===== TEXT BLOCK

I've been coding for conductiong vector operation using your Vector model.
It's a simple code loading 64 x 64 vector table data and adding (8 x 256 times) 64 elements.
In this code, there is not much performance difference between lanes 1 and 8.
I think when we perform vector operation(vfadd_vv_f32m1), it's not allocated in 8-lane.
Please provide a S/W guide which can utilize vector 8 lanes.
// table size 64 x 64
n = 64; // element = 64
vl = vsetvl_e32m1(n); // VLEN = 64 * 32-bit = 2048-bit
zero = (float*)malloc(sizeof(float)*vl); // 64 * float malloc
for(i = 0; i < 256; ++i) {
vfloat32m1_t vop0 = vle32_v_f32m1(zero); // vfloat32m1_t init 0
for (j = 0 ; j < 8; ++j) { // vector add 8 times
int index_ij = *get2df<int>(index_iter, i, j, 8); // table index
vfloat32m1_t vop0_lo = vle32_v_f32m1(get2df<float>(embed, index_ij, 0, 64)); // vector load form table
vop0 = vfadd_vv_f32m1(vop0, vop0_lo); // vector add
}
vse32_v_f32m1(get2df<float>(output, i, 0, dimension), vop0); // store data
}

==========

# [ACTIVITY]
Write out the post on vector lane performance word for word, everything from "I've been coding" down to "allocated in 8-lane.". The records have nothing to do with the post on vector lane performance.

===== MATERIAL PROVIDED

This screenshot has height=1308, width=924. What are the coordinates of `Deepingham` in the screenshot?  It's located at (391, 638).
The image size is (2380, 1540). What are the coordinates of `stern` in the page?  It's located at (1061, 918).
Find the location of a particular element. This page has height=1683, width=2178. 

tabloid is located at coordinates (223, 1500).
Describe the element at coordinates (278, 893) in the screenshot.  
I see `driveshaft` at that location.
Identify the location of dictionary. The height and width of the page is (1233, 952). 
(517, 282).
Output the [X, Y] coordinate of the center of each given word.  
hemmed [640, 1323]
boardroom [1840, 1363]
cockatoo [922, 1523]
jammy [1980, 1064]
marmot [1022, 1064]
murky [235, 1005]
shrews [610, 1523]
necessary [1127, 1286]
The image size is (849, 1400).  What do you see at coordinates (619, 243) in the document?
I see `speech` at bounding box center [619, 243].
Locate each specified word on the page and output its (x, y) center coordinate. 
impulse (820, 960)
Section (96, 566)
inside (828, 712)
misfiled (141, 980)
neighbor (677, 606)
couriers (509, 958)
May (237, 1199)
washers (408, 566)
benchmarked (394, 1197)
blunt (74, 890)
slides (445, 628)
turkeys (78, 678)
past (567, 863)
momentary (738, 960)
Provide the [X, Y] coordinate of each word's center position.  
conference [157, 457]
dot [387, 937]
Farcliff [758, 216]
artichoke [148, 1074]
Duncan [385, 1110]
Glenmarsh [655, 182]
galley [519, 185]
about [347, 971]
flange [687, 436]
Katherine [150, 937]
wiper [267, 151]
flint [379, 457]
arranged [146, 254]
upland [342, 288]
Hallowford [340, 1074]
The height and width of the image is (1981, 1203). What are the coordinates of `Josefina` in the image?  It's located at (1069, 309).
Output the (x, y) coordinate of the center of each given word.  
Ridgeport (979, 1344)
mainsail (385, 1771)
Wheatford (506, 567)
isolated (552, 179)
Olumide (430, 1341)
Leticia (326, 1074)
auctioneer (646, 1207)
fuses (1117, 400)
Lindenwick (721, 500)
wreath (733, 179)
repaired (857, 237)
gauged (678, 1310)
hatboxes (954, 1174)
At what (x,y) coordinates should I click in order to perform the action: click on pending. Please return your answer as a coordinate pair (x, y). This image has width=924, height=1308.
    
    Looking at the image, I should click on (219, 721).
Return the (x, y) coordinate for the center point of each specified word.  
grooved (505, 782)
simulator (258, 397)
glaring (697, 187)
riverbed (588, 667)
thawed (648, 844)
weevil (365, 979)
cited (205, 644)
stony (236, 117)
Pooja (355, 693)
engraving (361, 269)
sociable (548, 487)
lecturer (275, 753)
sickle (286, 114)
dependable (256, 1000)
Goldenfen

==========

# [RESPONSE AREA]
I've been coding for conductiong vector operation using your Vector model.
It's a simple code loading 64 x 64 vector table data and adding (8 x 256 times) 64 elements.
In this code, there is not much performance difference between lanes 1 and 8.
I think when we perform vector operation(vfadd_vv_f32m1), it's not allocated in 8-lane.